Depois de refletir sobre o peso da existência, chegou a altura de descarregar tudo com os Vaneno. São daquelas bandas que pedem um mosh praticamente desde o primeiro riff. E, claro, houve. Apenas uma semana depois de um concerto sangrento em Ovar com os Bas Rotten, Alex voltou a mostrar que nasceu para o caos. Num palco bem mais alto, dava perfeitamente para imaginar um voo em direção ao público caso tivesse espaço para isso. Com o ainda fresco Chaos, Hostility, Murder, o próprio título do disco resume bem aquilo que é um concerto dos Vaneno. Não há tempos mortos, baladas ou lamechices. Há riffs para partir pescoços, cabeças a abanar e malta a empurrar-se para dentro do circle pit. Com Filipe Peraboa e António a sacarem riffs bastante deliciosos e ritmados e Miguel Nunes a acelerar o processo, parece que estamos a ouvir o cavalgar dos quatro cavaleiros do Apocalipse. Merecem todo o carinho que têm recebido, apesar do sludge rafeiro e sem filtros que praticam.

Os Lord of Confusion, quarteto oriundo de Leiria, fecharam esta bela tarde em Almada da melhor forma. Com um doom carregado de ocultismo e sintetizadores que parecem saídos dos anos 70, oferecem a banda sonora perfeita para quem gosta de imaginar que está a ver O Exorcista. Carlota Sousa liderou autênticas invocações ocultas, enquanto João Fonseca, no baixo, berrava com tudo o que tinha. Foi um ritual em toda a linha. Com The Weight of Life, editado em março, ainda bem quente e muito presente no alinhamento, quem não sentiu o diabo neste concerto é porque alguma coisa lhe passou ao lado. As guitarras de Danilo soavam de forma a deixar Tony Iommi orgulhoso. Foi tenebroso, no melhor sentido da palavra. Uma verdadeira delícia para quem aprecia doom tradicional com fortes doses de psicadelismo. Uma excelente trip satânica.

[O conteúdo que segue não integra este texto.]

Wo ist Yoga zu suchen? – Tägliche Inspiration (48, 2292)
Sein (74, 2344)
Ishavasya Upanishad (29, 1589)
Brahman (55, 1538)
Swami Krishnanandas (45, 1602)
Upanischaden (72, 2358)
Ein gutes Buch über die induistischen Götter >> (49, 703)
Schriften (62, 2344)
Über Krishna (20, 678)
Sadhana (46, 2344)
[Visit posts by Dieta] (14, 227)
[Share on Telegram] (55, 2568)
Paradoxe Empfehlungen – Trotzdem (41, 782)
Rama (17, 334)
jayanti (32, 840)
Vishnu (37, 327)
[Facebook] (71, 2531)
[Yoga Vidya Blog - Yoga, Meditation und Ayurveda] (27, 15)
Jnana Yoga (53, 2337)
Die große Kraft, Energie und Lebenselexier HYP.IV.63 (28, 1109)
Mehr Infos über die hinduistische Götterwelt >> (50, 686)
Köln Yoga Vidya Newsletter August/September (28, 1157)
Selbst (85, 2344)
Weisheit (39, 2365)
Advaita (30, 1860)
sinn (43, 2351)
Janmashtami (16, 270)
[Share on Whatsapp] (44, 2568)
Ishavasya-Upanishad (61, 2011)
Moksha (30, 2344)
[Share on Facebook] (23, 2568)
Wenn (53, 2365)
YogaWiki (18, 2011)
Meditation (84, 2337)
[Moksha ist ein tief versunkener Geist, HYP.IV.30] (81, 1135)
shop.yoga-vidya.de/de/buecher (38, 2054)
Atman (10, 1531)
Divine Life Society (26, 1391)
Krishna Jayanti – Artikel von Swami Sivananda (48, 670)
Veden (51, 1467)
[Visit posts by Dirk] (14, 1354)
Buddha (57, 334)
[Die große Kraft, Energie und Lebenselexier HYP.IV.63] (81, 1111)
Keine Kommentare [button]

Esta tarde foi o reflexo do talento que temos atualmente na cena nacional. São bandas que merecem ser ouvidas, mas sobretudo experienciadas ao vivo. Para além de demonstrarem enorme qualidade, representam uma nova geração capaz de continuar a fazer evoluir a música pesada em Portugal. É pena que uma iniciativa com quatro bandas desta qualidade não tenha atraído mais gente. Se queremos uma cena nacional mais forte, festivais como este precisam de ser apoiados desde a primeira edição. Que para o ano o Doom Thrower regresse ainda mais intenso.